More thoughts on LifeTag, a battery issue for some

LifeTag battery crop

Panbo reader and offshore sailor Jon pointed out a possible downside to the Raymarine LifeTag MOB system that I hadn’t really picked up on (edited for brevity):  “Curiously, this battery information [seen in the brochure crop above] is lacking from the installation and operating guides—I would want to know this before heading offshore on a two week passage. The system does warn you when the batteries go low, but unless you planned for it you would be unlikely to have the odd sized battery on board. Also, there is mention of the tags powering up/down automatically, but the information seems to suggest that the tags will only power down by shutting down the whole system [true]. OK for a daysail, but with that kind of battery life you would like to power down the tags for the off watch crew for example. The MOBi-lert system has a connected charging pod, when the tags are inserted in the pod the system recognizes where they are and puts them to sleep. On that system each tag is tracked individually, so you can check the status of each: #1 is charging, #2 is active, #3 has a low battery, #4 is overboard and so forth.”

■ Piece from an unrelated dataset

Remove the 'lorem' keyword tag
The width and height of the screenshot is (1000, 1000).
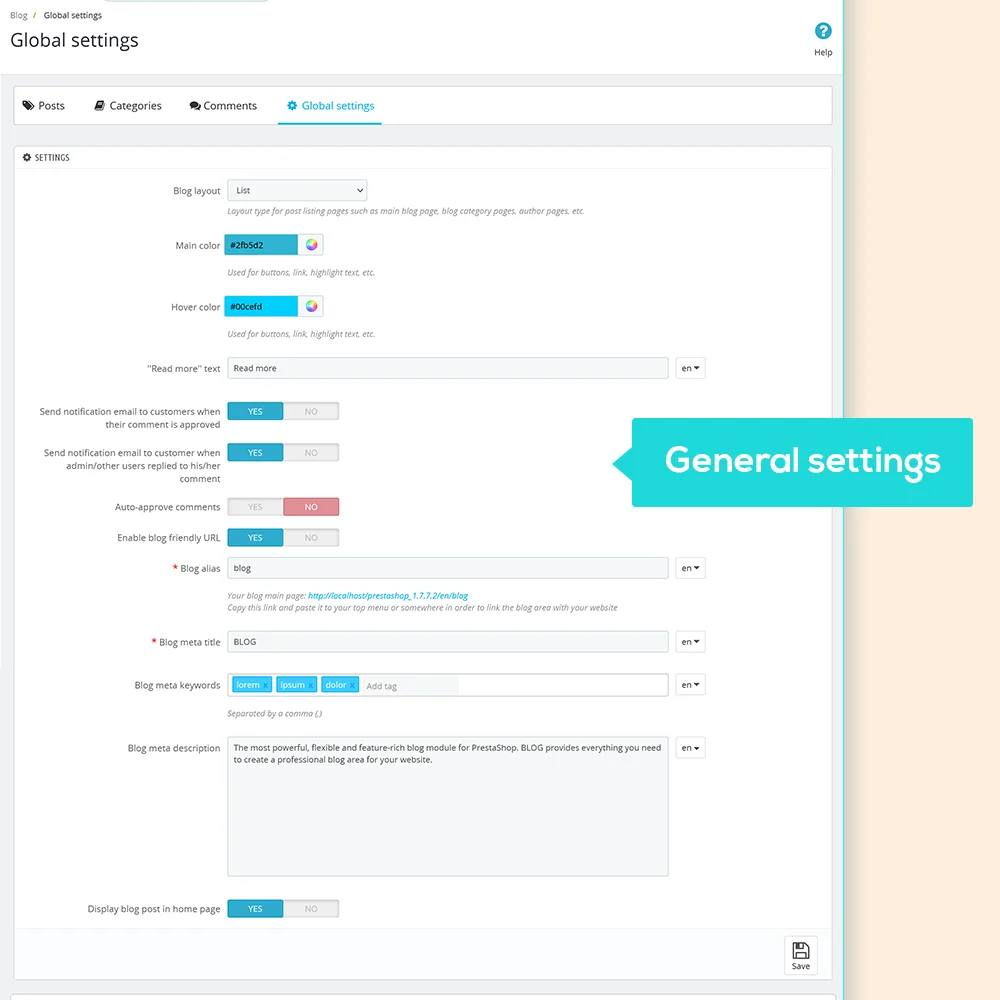tap(266, 686)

“For my use, this extra sophistication is nice, however I would trade it for the integration of the LifeTag, but for the battery life issue. The Raymarine and MOBi-lert are what I call “active” systems, i.e., they actively poll the tag. Sea Marshall, Alert2, and the Mermaid ID are what I call “passive” systems in that the receiver is always listening, but the transmitter is only set off by a tag in the water. This latter system is inherently less reliable, because a fault such as a bad transmitter or low battery will only be discovered at the next watch change when the MOB is 4 hours away in the wake. On the other hand, battery life of the tags can be years. The “active” system while more reliable, probably leads to many more false alarms due to low battery or slightly out of range etc., but that is the right tradeoff for this sort of equipment. However since it is always being polled, battery life is going to be a problem. I just think Raymarine’s solution to the problem is bad, and will lead to not using it offshore, when you need it most. Inductive chargers [like MOBi-lert’s] are used in the cheapest of consumer equipment, like electric toothbrushes and shavers, this stuff is easy to do and cheap. And it would allow the case to be sealed: I wonder if Raymarine warrantees the tags for water ingress, after they have been opened 43 times (1 year’s worst case use)?” (Thanks, Jon!)

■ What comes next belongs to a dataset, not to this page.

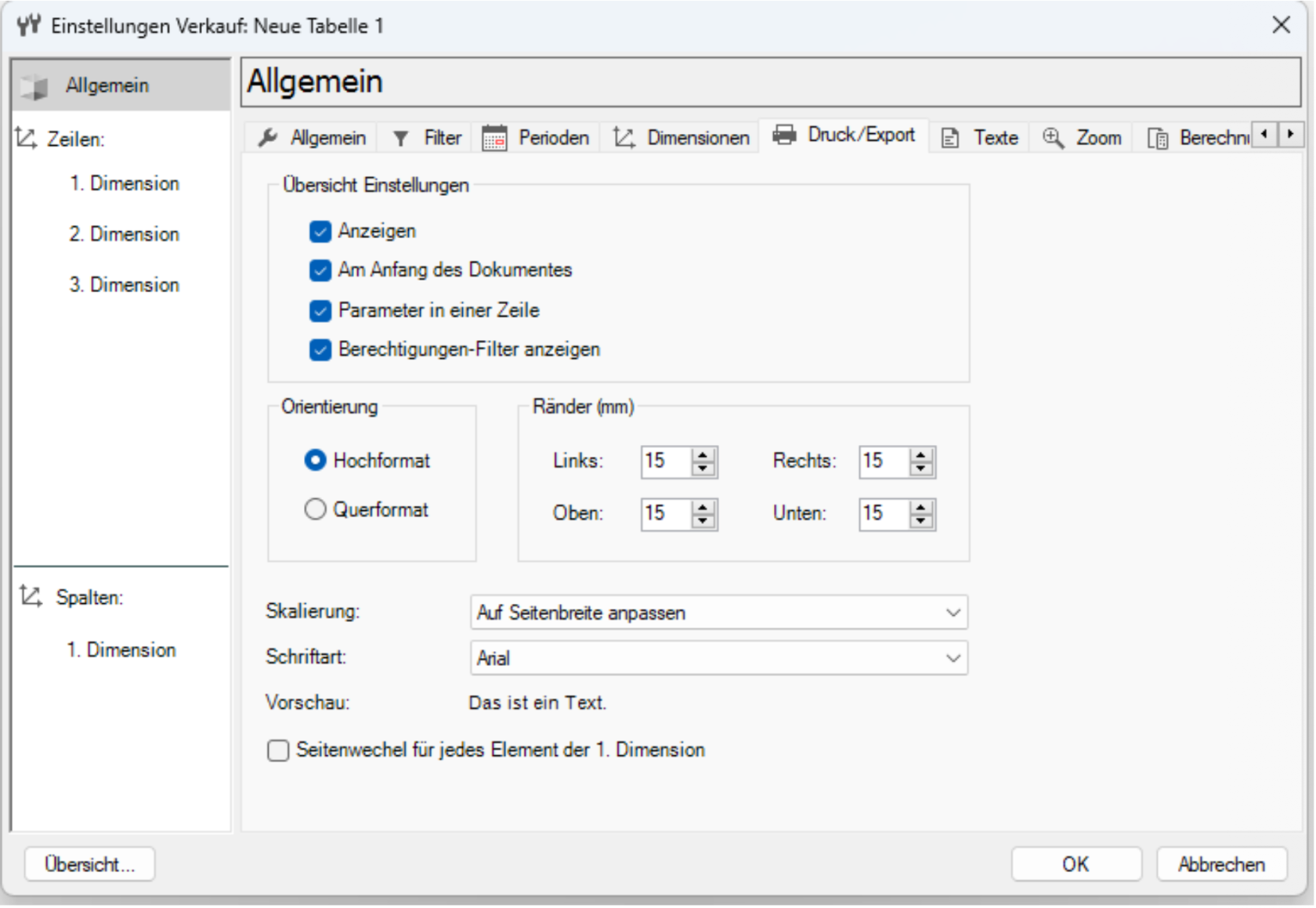The width and height of the screenshot is (1316, 908).
Task: Click the magnifier Zoom icon
Action: 1053,138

I’ve cracked open the case on the LifeTag and, while it is only a snap fit, I think a little care changing batteries and maybe a little silicone grease will keep them alive. That said, I don’t think LifeTag is really aimed at round-the-world sailors, nor is it priced like the systems that are. And, by the way, I first used “active” and “passive” to differentiate the two styles of MOB alarms, but then someone said that’s confusing because a truly active system would let you home in on the victim. Now I’m thinking that “proactive” and “reactive” are much better terms. I read them in a good article about the Mermaid id from Yachting World. Mermaid, by the way, is not the first to think of using sonar to communicate between MOB and yacht; the Swiss company Deep Blue has at least advertised the idea already.

Ben Ellison

Ben Ellison

Panbo editor, publisher & chief bottlewasher from 4/2005 until 8/2018, and now pleased to have Ben Stein as a very able publisher, webmaster, and editing colleague. Please don't regard him as an "expert"; he's getting quite old and thinks that "fadiddling fumble-putz" is a more accurate description.

2 Responses

  1. Russ says:

    If the LifeTag’s only power down when the system is powered down, then 200hrs of life is pretty much useless. I suppose you could put a switch on the LifeTag base station (assuming that turning off the base station would trigger the tags to turn off) and remember to turn it on/off as needed.
    This kind of product is about offshore passages. 200 hrs is about 8 days, a moderate passage length for most of us. Sounds like a fresh set of batteries for every passage to be sure they’re up to speed; a couple of sets for a longer passage like a Transatlantic or Transpac. Nobody wants to deal with the battery dying in the middle of the night, alarming the off watch and creating chaos like an errant smoke alarm at home.
    The snap fit case also doesn’t sound like it is offshore ready either. Are there any gaskets or rings?
    I’m trying to buy only Lithium Ion recharable products, anything else is either unreliable or a hassle. Come on Raymarine, get with the program!

  2. Kees says:

    Since the lifetags communicate by radio waves, you should be able to put them into standby mode by putting them into a faraday cage — such as a biscuit tin.
    Personally, I’m sticking to the keep-everyone-on-board mentality on offshore trips.